The adoption of electronic payment instruments that are able to access sophisticated and extensive networks to authorize, process, and settle payments with relative ease continues to increase. Today, the total number of electronic transactions made in the United States, which accounts for around 55 percent of noncash transactions, has surpassed the number of check payments, which accounts for around 45 percent of noncash transactions (Federal Reserve System, 2004). U.S. consumers used checks for 11 percent of their in-store purchases and used payment cards for 56 percent of their in-store purchases in 2005 (American Bankers Association and Dove Consulting, 2005). This shift to electronic payments suggests that payment participants generally prefer electronic payments to checks.

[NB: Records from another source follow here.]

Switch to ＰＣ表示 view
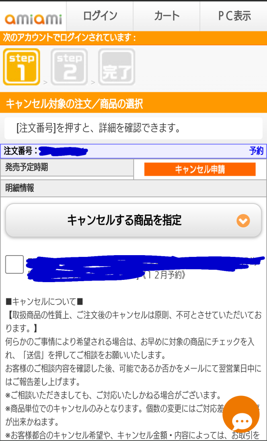Viewport: 267px width, 441px height. tap(234, 16)
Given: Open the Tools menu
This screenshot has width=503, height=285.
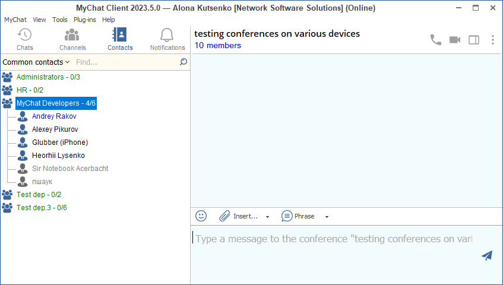Looking at the screenshot, I should 60,20.
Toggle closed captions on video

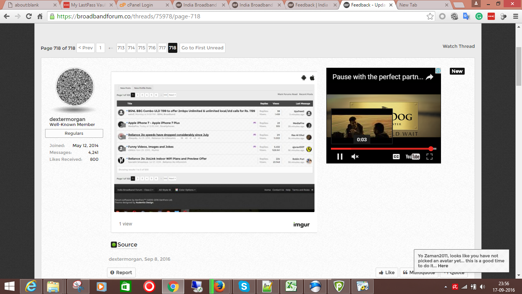(x=396, y=157)
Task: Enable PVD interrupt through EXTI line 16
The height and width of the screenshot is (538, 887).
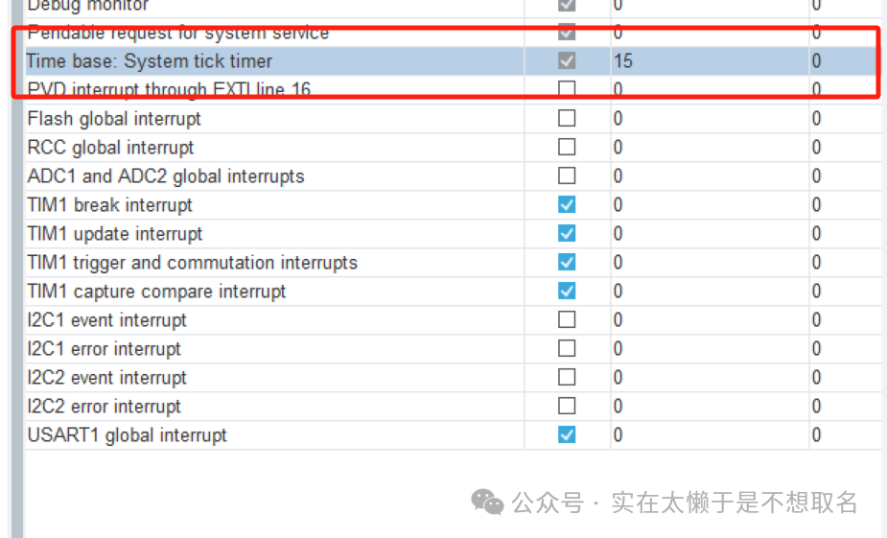Action: point(567,90)
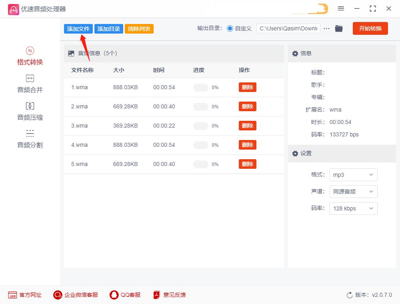Click 添加文件 to add audio files

pos(78,29)
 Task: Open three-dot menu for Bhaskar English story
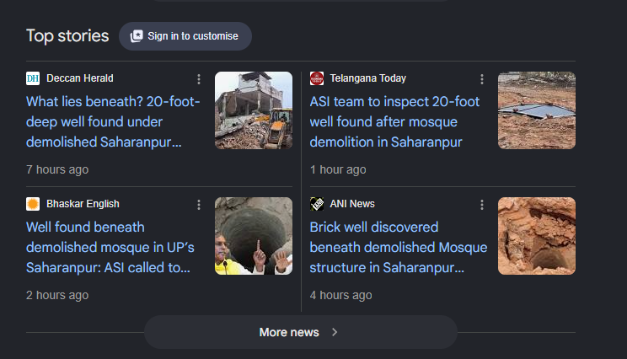199,205
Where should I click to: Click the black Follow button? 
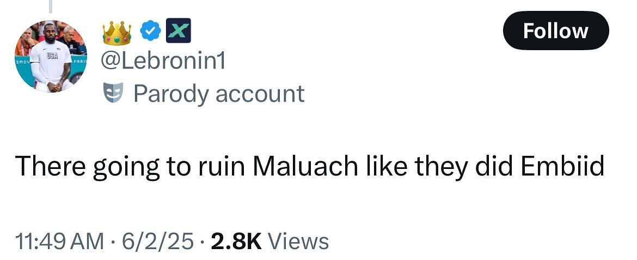556,31

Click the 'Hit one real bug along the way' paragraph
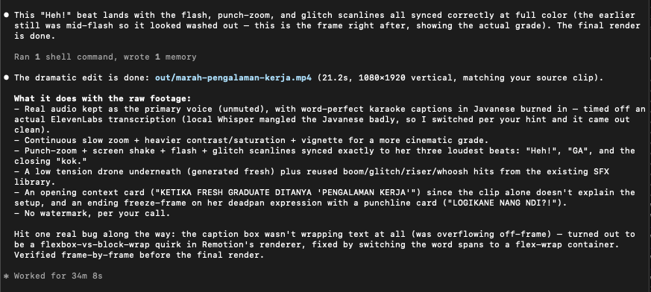[x=324, y=245]
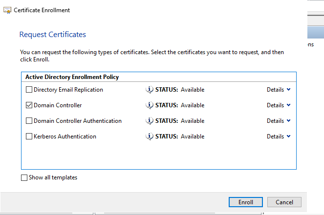The image size is (324, 215).
Task: Expand Details for Directory Email Replication
Action: coord(279,90)
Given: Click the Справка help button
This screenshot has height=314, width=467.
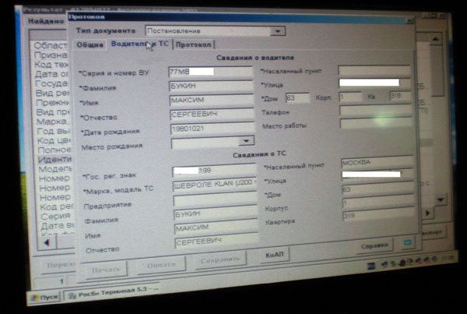Looking at the screenshot, I should pyautogui.click(x=373, y=245).
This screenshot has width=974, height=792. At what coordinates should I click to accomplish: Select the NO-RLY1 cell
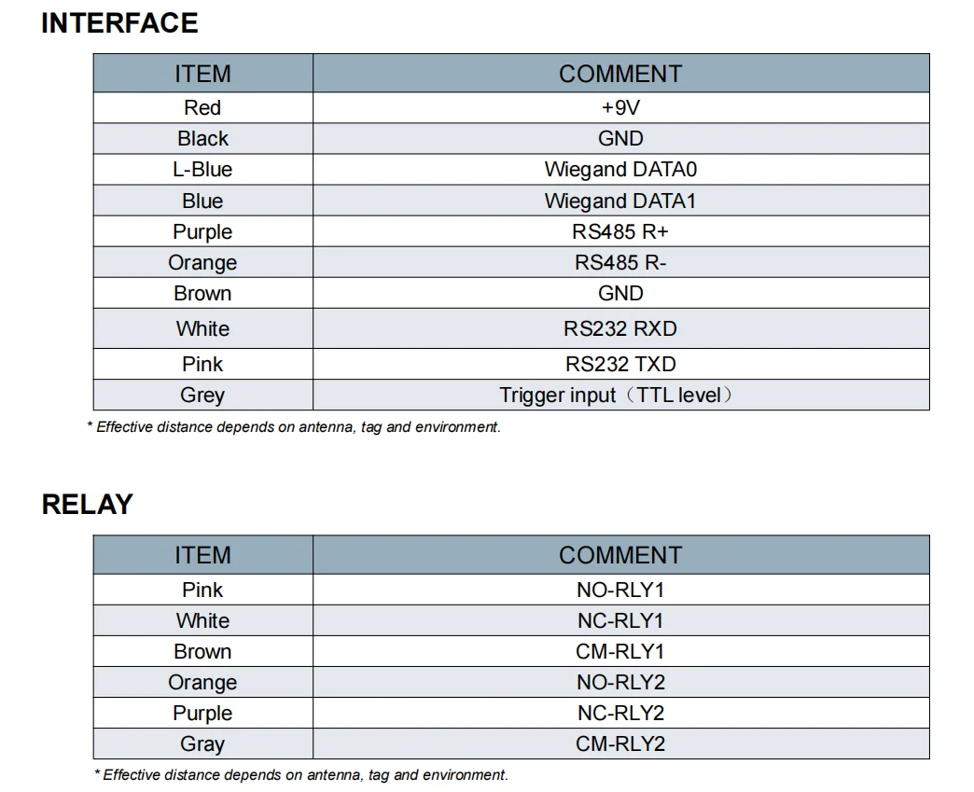point(620,590)

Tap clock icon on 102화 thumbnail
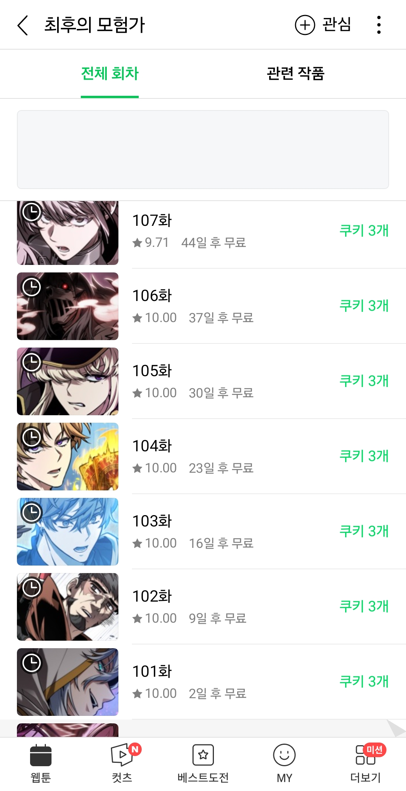[32, 588]
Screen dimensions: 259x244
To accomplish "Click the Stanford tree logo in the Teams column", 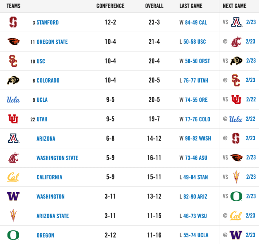I will point(13,22).
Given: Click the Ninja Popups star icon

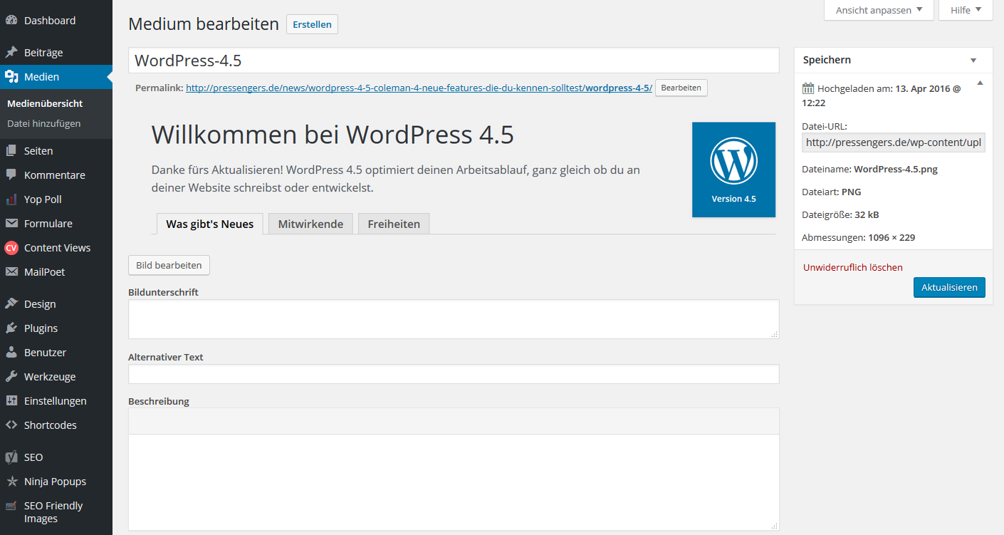Looking at the screenshot, I should 11,482.
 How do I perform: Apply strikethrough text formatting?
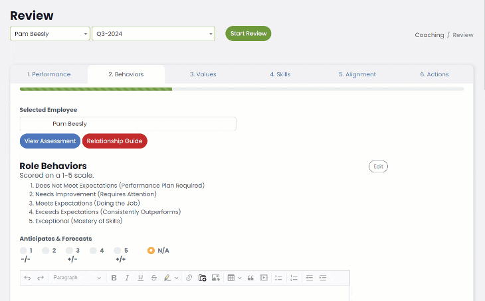pos(153,278)
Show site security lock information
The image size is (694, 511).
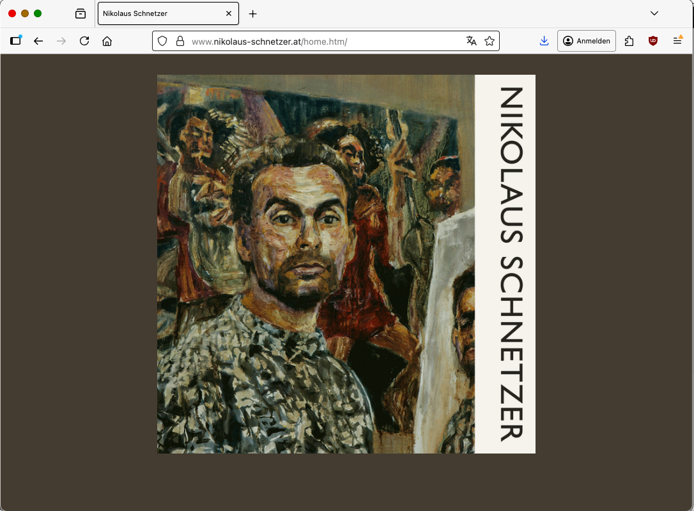click(180, 41)
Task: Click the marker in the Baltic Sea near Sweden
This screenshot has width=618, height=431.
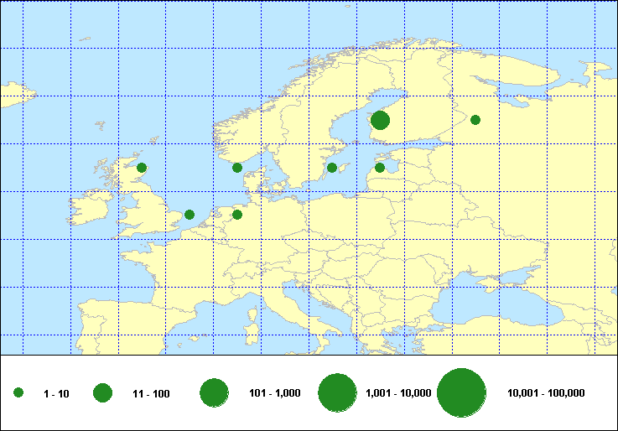Action: [x=332, y=168]
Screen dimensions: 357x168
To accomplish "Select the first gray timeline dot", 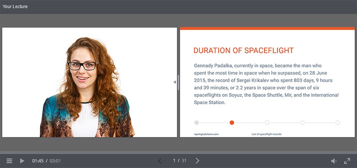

While cash transactions are more difficult to measure, recent survey evidence of in-store purchases reports that cash transactions have remained stable from 2001 to 2005, suggesting that providers of electronic alternatives have had difficulty in convincing consumers and merchants to decrease their cash usage recently (American Bankers Association and Dove Consulting, 2005). However, considering a longer time horizon, Humphrey (2004) estimates that U.S. legal cash usage as a share of consumer payments fell from 31 percent in 1974 to 27 percent in 2000. He attributes the decrease in cash payments to greater usage of payment cards, mainly credit and debit cards.
Today, the usage of prepaid cards in certain payment segments is growing rapidly and generally replacing paper-based payment instruments. In this article, they will focus on prepaid products for which the purchaser of the card is different than the consumer who uses the value to pay for goods and services. They find that prepaid cards allow purchasers to transfer funds that are accessed electronically when goods and services are bought by recipients. Prepaid cards allow recipients without relationships with financial institutions to make electronic payments. In addition, prepaid cards allow purchasers to restrict the types of merchants or products that can be bought by recipients.
However, even if a payment segment is ideal for prepaid products, adoption of them will depend on the ability of providers of these products to get all transactors on board. In general, each prepaid payment participant should receive at least the same net benefit as the next best payment alternative while one participant receives a higher net benefit. In this article, they will discuss the costs and benefits to payment system participants of using various payment mechanisms. They will specifically explore the costs and benefits of prepaid card applications over existing payment instruments for certain payment segments.